It seems like I'm constantly being exposed to programs that open up the world of possibilities to me. For the last three Tuesdays, I've been 'attending' an EC&I 831 class with Alec Couros through the power of Elluminate! I'm not even really sure who everyone in the class is because it is an open class; that is, anyone in the world with access to the Internet can participate. Today, we had people on from New Zealand, Australia, the United States, Luxembourg, and yes even Canada, including someone from Toronto; I believe we had 32 participants today and many of the visitors contributed valuable ideas to the discussion. It was a powerful demonstration about the power of a Synchronous ("Live") Session and highlighted the idea that we can learn from anyone in the world if we can arrange times and forums in which to meet. Elluminate is one such forum that gives learners a place to meet with teacher guides; it also is one program that proves you do not need mortar and bricks to have a place to educate people.

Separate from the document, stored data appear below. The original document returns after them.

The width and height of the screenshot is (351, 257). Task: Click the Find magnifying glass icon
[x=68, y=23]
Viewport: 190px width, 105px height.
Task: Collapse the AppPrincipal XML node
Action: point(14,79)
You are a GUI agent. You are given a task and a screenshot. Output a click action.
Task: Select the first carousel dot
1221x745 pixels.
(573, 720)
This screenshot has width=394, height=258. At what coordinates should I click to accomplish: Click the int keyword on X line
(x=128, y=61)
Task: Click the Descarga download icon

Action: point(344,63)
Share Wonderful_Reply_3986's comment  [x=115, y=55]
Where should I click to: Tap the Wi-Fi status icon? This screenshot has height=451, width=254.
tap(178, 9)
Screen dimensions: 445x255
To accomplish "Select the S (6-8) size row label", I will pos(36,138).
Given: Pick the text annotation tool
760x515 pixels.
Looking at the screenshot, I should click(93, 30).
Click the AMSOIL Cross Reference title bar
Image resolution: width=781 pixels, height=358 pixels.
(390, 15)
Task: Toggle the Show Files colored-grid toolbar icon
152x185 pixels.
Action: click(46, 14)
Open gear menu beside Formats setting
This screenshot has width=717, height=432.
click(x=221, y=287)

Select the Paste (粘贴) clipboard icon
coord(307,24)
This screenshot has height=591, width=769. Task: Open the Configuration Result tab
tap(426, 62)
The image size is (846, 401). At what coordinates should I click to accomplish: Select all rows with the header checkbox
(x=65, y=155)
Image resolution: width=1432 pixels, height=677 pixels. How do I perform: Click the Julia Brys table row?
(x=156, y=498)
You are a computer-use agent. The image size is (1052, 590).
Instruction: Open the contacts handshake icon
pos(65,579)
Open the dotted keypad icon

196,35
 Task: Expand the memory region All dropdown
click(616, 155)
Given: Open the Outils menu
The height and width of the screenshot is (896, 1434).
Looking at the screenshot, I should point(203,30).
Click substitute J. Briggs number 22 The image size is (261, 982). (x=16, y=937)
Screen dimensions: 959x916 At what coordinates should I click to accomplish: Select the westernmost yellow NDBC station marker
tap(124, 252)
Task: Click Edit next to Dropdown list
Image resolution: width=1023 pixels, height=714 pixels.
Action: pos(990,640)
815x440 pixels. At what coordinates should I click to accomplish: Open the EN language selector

Tonight, our session was on an Overview of Connectivism (George Siemens). Siemens made the point that people are interacting differently because of technological advances. He also made the point that Web 2.0 is just another advance in a long line of technological improvements. It was a good connection to last week's session on the history of technology in Education that can be found by clicking on the link Introduction to Educational Technology (Richard Schwier & Jay Wilson). However, as good as the formal presentation was, the idea I heard tonight that I am most interested in came from an Aussie, 'rhysatwork', who wrote about the idea of the 'attention economy'. It intrigues me because I sometimes wonder if the world wide web is little like television; I mean televison is very good at commanding attention but often for meaningless programs while educational programs get little attention. Is this the Internet today? Programs like Facebook and Bebo grab a lot of attention as people share often insignificant details of their daily lives while the opportunity to learn meaningful lessons like the one we had today are largely ignored by the masses. It seems to me that those who are able to grab attention are those that influence popular culture and even political opinions!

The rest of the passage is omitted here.